═════ Records for this exercise

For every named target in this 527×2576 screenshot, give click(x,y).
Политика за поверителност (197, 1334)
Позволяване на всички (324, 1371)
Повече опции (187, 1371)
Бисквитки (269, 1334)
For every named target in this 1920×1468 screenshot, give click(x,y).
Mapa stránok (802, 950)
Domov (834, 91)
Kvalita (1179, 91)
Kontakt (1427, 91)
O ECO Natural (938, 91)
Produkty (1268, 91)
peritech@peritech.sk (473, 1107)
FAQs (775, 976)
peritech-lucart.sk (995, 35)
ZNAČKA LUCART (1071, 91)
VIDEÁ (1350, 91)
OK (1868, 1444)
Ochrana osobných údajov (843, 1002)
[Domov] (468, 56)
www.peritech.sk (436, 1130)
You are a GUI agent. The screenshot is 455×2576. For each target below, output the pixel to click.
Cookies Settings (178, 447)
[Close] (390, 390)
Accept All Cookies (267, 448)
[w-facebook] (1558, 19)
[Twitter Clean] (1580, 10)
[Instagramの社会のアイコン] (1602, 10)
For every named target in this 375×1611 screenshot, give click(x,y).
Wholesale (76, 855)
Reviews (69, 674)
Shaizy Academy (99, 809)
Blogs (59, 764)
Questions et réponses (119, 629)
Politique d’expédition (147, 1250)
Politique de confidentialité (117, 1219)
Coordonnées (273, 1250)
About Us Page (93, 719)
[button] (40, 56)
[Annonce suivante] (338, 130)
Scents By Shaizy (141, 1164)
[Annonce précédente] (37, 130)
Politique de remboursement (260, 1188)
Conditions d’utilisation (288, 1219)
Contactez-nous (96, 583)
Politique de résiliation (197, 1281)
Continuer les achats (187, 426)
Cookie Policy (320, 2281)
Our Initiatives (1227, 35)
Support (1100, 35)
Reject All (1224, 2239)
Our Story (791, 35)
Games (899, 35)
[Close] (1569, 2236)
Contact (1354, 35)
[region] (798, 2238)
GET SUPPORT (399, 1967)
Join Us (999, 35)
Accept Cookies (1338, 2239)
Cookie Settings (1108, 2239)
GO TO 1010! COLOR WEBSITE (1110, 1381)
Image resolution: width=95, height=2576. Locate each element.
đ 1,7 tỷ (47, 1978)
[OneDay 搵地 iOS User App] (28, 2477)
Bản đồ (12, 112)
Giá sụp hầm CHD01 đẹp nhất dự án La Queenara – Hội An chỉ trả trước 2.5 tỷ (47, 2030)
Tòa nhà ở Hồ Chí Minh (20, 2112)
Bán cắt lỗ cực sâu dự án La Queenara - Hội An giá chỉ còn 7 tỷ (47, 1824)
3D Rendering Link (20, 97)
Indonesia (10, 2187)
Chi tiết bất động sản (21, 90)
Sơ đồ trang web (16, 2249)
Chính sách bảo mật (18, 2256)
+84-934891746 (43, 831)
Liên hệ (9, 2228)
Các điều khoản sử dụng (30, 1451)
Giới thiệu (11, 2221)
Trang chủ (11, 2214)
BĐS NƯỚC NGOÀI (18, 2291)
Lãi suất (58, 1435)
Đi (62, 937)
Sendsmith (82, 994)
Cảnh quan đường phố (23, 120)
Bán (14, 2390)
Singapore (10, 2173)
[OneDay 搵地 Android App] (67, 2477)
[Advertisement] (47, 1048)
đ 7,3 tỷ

══════════

## What to produce
The lines to copy are those above that contain "Queenara".

## Exercise answer
Giá sụp hầm CHD01 đẹp nhất dự án La Queenara – Hội An chỉ trả trước 2.5 tỷ (47, 2030)
Bán cắt lỗ cực sâu dự án La Queenara - Hội An giá chỉ còn 7 tỷ (47, 1824)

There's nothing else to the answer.